## [Passage given]

With Trump/Bannon carrying on like lunitics about Muslims and Mexicans what has happened is Canada and the U.S.A. has seen a huge rise in attacks/threats towards Jews. There are more threats towards Jewish organizations than ever before. Perhaps that is the intent of the fascist. the hate for Jews is never far below the radar.
Given the Netherlands has always been a trading nation, pulling out of the E.U. would result in wide spread unemployment, so perhaps the Dutch might want to think about that. Lots of unemployment and still no changes regarding much of anything. Look at the U.S.A. its pretty clear Trump and his bigots have not been able to govern in any meaningful manner. They can’t get their act together to repeal the ACA or to “ban muslims”. Either they within their own party can’t agree or the courts strike down what “Trump orders.

## [Data]
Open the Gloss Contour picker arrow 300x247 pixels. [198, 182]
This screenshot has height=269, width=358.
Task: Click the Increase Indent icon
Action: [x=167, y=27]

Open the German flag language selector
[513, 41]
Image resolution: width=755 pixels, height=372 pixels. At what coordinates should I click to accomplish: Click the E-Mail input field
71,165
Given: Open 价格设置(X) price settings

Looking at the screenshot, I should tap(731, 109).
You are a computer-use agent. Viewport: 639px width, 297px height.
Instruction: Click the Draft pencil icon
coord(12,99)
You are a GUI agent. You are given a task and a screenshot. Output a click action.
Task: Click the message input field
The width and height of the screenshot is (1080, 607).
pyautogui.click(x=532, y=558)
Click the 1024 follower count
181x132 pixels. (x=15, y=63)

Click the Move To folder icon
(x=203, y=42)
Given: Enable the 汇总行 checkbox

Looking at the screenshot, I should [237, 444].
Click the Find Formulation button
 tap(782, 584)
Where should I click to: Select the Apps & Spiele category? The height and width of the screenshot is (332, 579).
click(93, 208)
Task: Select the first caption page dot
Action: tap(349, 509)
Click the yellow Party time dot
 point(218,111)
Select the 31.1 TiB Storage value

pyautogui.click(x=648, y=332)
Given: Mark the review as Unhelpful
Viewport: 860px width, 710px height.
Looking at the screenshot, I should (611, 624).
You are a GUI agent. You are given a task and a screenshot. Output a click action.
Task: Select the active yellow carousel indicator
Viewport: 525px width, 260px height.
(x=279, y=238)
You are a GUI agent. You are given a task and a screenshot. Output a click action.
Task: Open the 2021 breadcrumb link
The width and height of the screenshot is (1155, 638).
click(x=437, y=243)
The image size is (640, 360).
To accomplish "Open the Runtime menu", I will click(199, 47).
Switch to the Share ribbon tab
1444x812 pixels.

## [Goal]
Repeat word for word the stretch of the political comment from "With Trump/Bannon carrying" through "below the radar.". The rows come from a separate source.

## [The output]
With Trump/Bannon carrying on like lunitics about Muslims and Mexicans what has happened is Canada and the U.S.A. has seen a huge rise in attacks/threats towards Jews. There are more threats towards Jewish organizations than ever before. Perhaps that is the intent of the fascist. the hate for Jews is never far below the radar.